Definition 7.1: The contextual distance between x and y, relative to the set V, is the sum over all v in V of d#[St(x%v)-St(x),St(y%v)-St(v)]. It will be denoted d##(x,y).

This measures the distance between x and y relative to the set V: not only direct structural similarities between x and y are counted, but also similarities in the ways x and y relate to elements of V.

    Then, to form the Quillian network corresponding to a given network of emergence, one must simply create a new link between each two nodes, and weight it with the contextual distance between the entities stored at the nodes, relative to the other entities in the memory.

    The structurally associative memory network refers to a deeper level than the Quillian network, but it is fully compatible with the Quillian network. It therefore seems reasonable to hypothesize that anything which the Quillian network explains, the structurally associative memory can also explain. However, there are certain phenomena which require a deeper analysis, and hence the full power of the structurally associative memory.

    For example, it will be seen below that the details of the relationship between memory and analogy fall into this category. The Quillian network supports avery rough form of analogy based on a priori "similarity", but to explain the full subtlety of analogical reasoning, the structurally associative memory is required.     In general, it would seem that the Quillian network is not really suited to be a large-scale, adaptive, self-organizing memory. The structurally associative memory is based on pattern recognition and hence it can easily be modified on the basis of new pattern recognitions. And the STRAM stores more refined data: it stores information about the type of relation between two entities.

    The remainder of this chapter will be devoted to showing that the STRAM is capable of functioning as a large-scale, adaptive, self-organizing memory; and showing how its structure relates to analogical reasoning.

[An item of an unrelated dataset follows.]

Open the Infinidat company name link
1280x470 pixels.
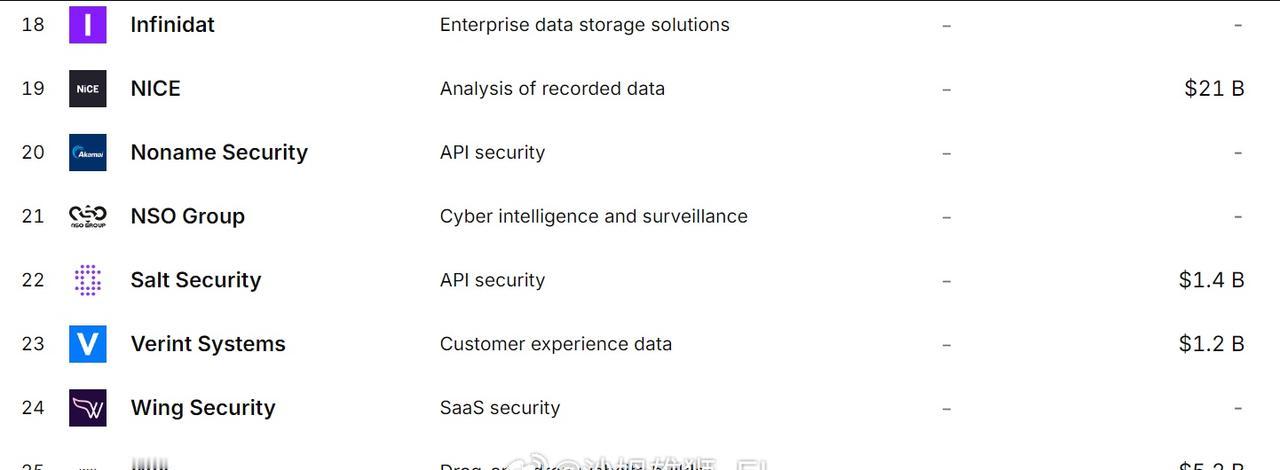pyautogui.click(x=172, y=25)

7.2 Implications of Structurally Associative Memory

    Let us now return to the problem of how a STRAM is to maintain its approximate network-of-emergence structure. One way to approach this optimization problem is via the multilevel methodology (Goertzel, 1989). This application of the multilevel methodology bears a strong similarity to Achi Brandt's (1985) multilevel algorithm for the Ising spin problem.     

    The first level would be the following procedure:

1) assign nodes to any newly-introduced functions, and single out a number of

pre-existing nodes, in such a way that the nodes assigned and selected are

approximately evenly distributed across the network (so that no two are too

close to each other). Call these functions xi and their nodes N(xi).

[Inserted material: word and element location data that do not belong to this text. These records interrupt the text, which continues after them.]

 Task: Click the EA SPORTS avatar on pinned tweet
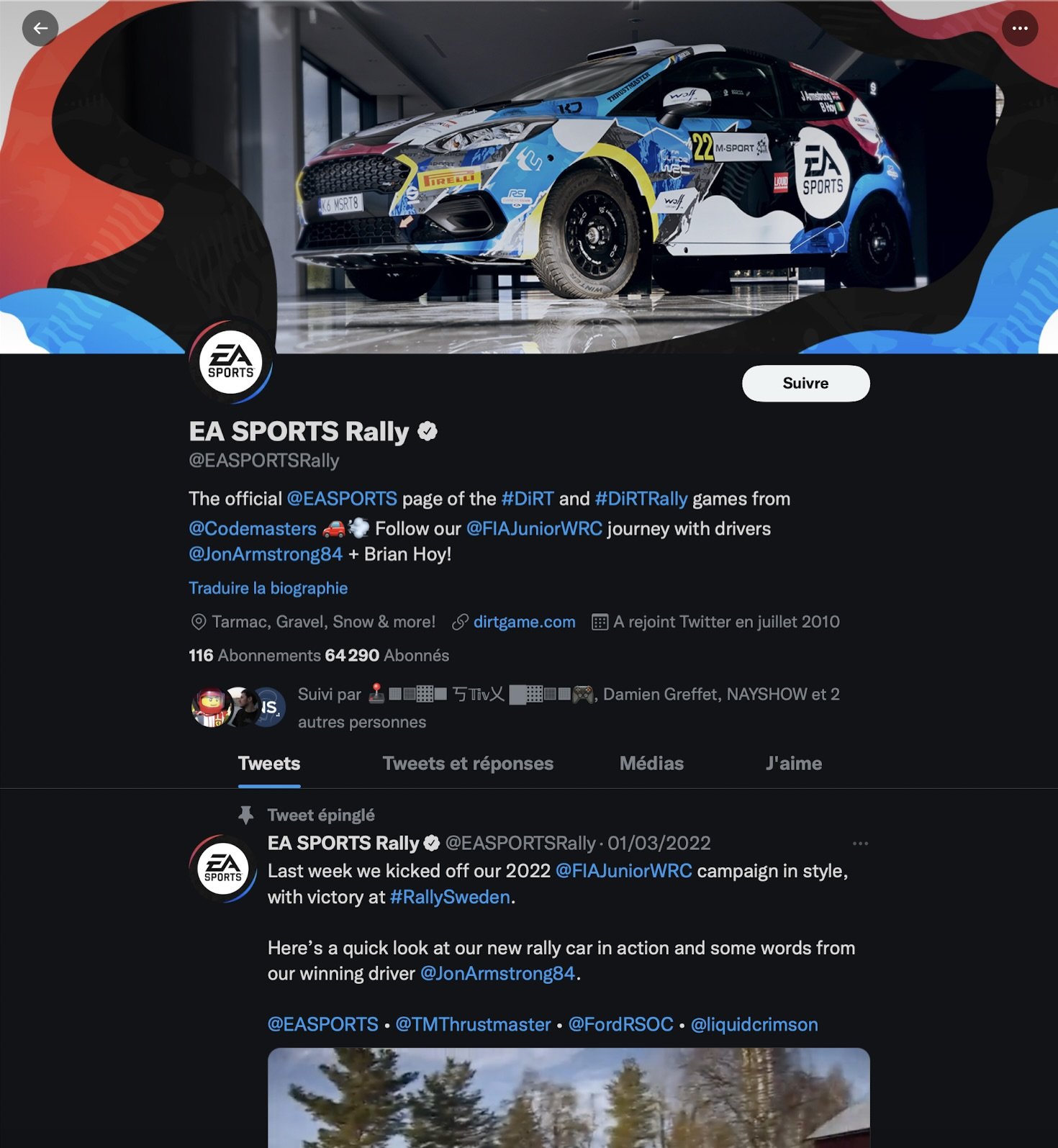pyautogui.click(x=223, y=868)
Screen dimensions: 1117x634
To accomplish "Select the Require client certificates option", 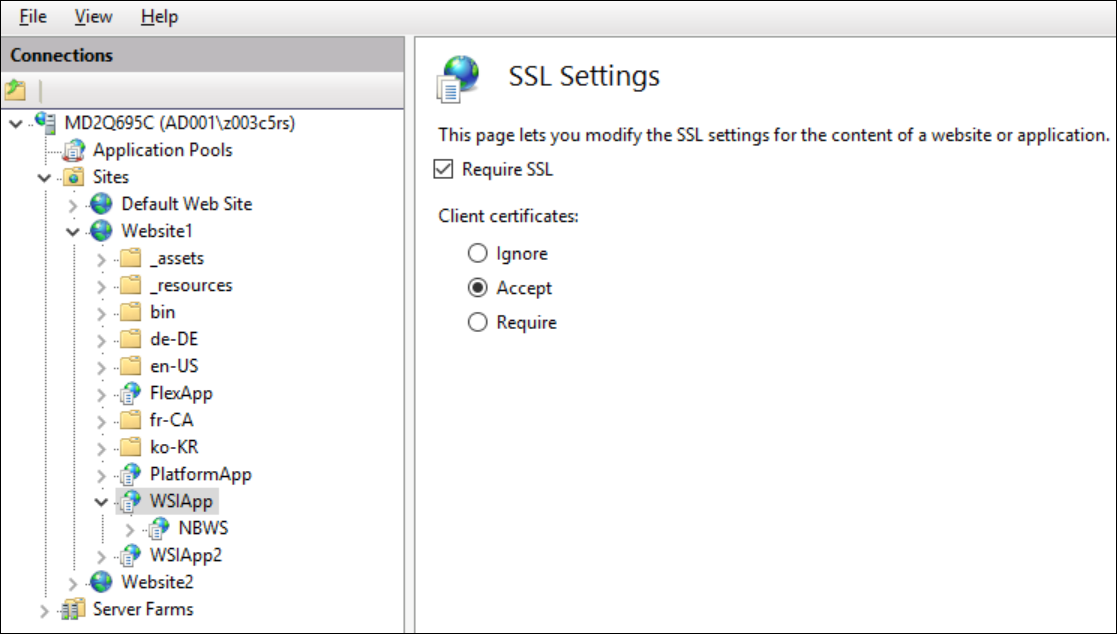I will coord(478,323).
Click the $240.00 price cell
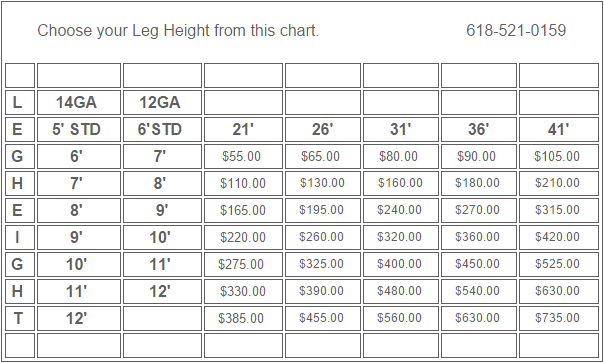Image resolution: width=604 pixels, height=363 pixels. pyautogui.click(x=401, y=210)
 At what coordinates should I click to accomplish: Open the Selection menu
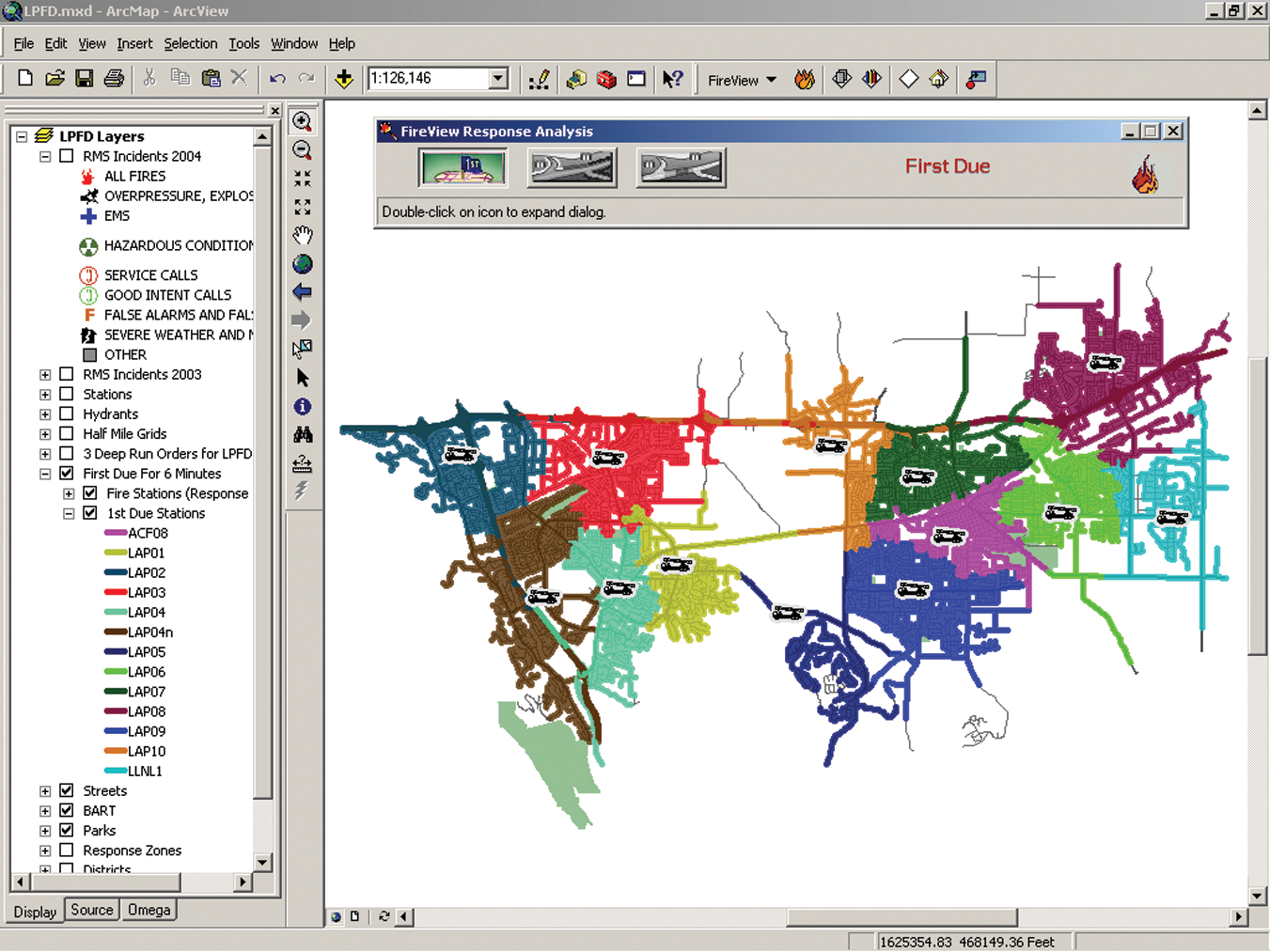coord(190,43)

2) switch the node of each of these functions xi with the node of one of the

functions y with which it shares a pattern -- that is, assign xi node N(y) and y node N(xi) -- and see if, according to the new arrangement, the total amount of pattern which the network indicates in xi and y is greater. If so, let N(xi)=N(y) and let N(y)=N(xi) -- that is, make the switch permanent -- and apply Step 2 to xi again. If not, proceed to one of the other functions y with which xi shares a pattern (say, proceeding through the xi in order of decreasing intensity of shared pattern). Once all the functions with which xi shares more than e (some small fixed number) worth of pattern have been exhausted, exit Step 2.

This algorithm moves functions through the network toward their "proper position." The problem is that, even if xi is not in its optimal position, its position could well be better for it than the positions of its neighbors. Ideally, one might like to try each xi out in every possible position; and although this is not possible, one may indeed improve upon the "neighbors-only" approach.

    Following the multilevel methodology, one could seek to find the optimum node for xi among those nodes at a distance between h1 and h2 from xi in the network (where the distance between two nodes is measured by the number of links separating them). One could attempt this by the Monte Carlo method,randomly seeking to switch xi with functions in this region, or one could attempt this by randomly beginning the neighbors-only search given above from points in this region.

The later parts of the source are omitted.